Al mirarla, Kelso se dio cuenta de su estado de ánimo y supo por qué la había acompañado. Ahí estaba todo… Era mucho más que el dinero. Se trataba de una reivindicación. De reivindicar los veinte años que había pasado helándose el culo en archivos en sótanos húmedos, yendo a conferencias en invierno —primero como oyente y después como ponente—, veinte años de enseñanza y componendas con el profesorado, tratando de escribir libros que no se vendían mucho… todo el tiempo con la esperanza de producir algún día algo que valiera la pena, algo auténtico, grande, definitivo, que explicara por qué las cosas habían sucedido de esa manera.
—Venga —dijo casi apartándola de la puerta—, déjame probar a mí.
Movió la llave en el candado, que al final giró y se abrió con un chasquido, y sacó la cadena de los pasadores.

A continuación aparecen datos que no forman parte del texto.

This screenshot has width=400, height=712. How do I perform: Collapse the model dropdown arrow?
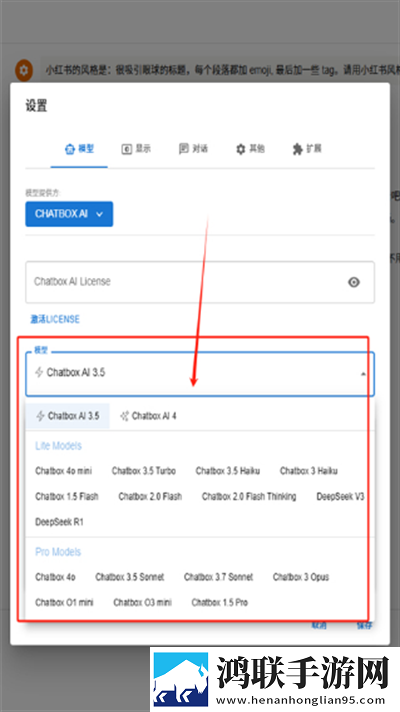(363, 374)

Una oscuridad fría y espesa. Sin ventanas, ni electricidad, sólo una lámpara antigua de parafina colgada de un clavo al lado de la puerta.
La descolgó y la agitó. Estaba llena. Zinaida dijo que sabía cómo encenderla. Se arrodilló en el suelo de tierra, prendió una cerilla y la acercó a la mecha. Surgió una llama azul y después una amarilla. La levantó mientras Kelso volvía a cerrar la puerta.

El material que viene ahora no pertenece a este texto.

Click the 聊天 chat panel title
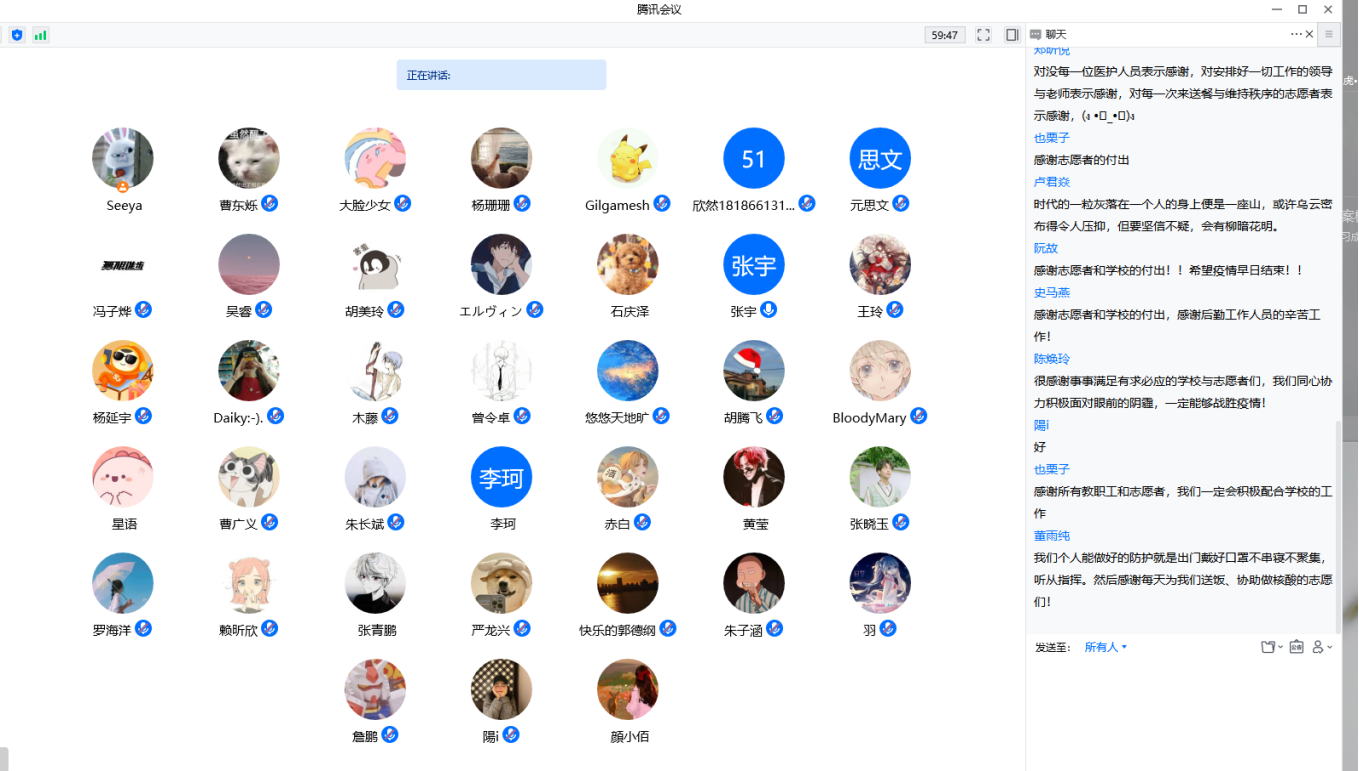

El garaje era un cementerio de recambios viejos apilados junto a las paredes. En la pared de enfrente había unos asientos de coche dispuestos a modo de cama, con un saco de dormir y una manta cuidadosamente plegada encima. Una cadena, una polea y un gancho colgaban de una viga del techo. Debajo del gancho, una plataforma de madera formaba un rectángulo de un metro y medio de ancho por dos de largo.
—Siempre ha tenido este lugar, desde que nací. Cuando las cosas se ponían mal, venía a dormir aquí.
—¿Tan mal se ponían?
—Mucho.
Cogió la lámpara y dio una vuelta iluminando los rincones. A la vista no había nada parecido a una caja de herramientas. En una mesa de trabajo había una bandeja de latón con un cepillo de metal, unas bielas, un cilindro, un carrete de alambre de cobre… ¿qué era todo eso? Kelso lo ignoraba todo sobre cuestiones mecánicas.
—¿Tenía coche?
—No sé. Hacía reparaciones para otros. La gente le daba cosas.

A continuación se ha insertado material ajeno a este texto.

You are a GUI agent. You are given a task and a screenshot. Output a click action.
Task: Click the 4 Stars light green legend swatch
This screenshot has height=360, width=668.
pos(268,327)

Se detuvo al lado de la improvisada cama. Algo brillaba encima. La llamó.
—Mira eso —le dijo e iluminó la pared.
Stalin los miraba desde un viejo poster. Había un montón de fotos más del secretario general, arrancadas de revistas. Stalin pensativo detrás del escritorio. Stalin con gorro de piel. Stalin estrechándole la mano a un general. Stalin muerto, en la capilla ardiente.
—-¿Y ésta? ¿Eres tú?
Era una foto de Zinaida más o menos a los doce años con uniforme de colegiala. Se acercó sorprendida.
—¿Quién lo hubiera dicho? —Rió intranquila—. Yo con Stalin. — Contempló la foto.
—Bueno, vamos a buscar ese cuaderno —dijo apartándose—. Quiero irme de aquí.
Kelso tocó uno de los tablones del suelo con el pie. Estaba suelto el entarimado que descansaba sobre el suelo de tierra. Es aquí, pensó. Tiene que ser aquí.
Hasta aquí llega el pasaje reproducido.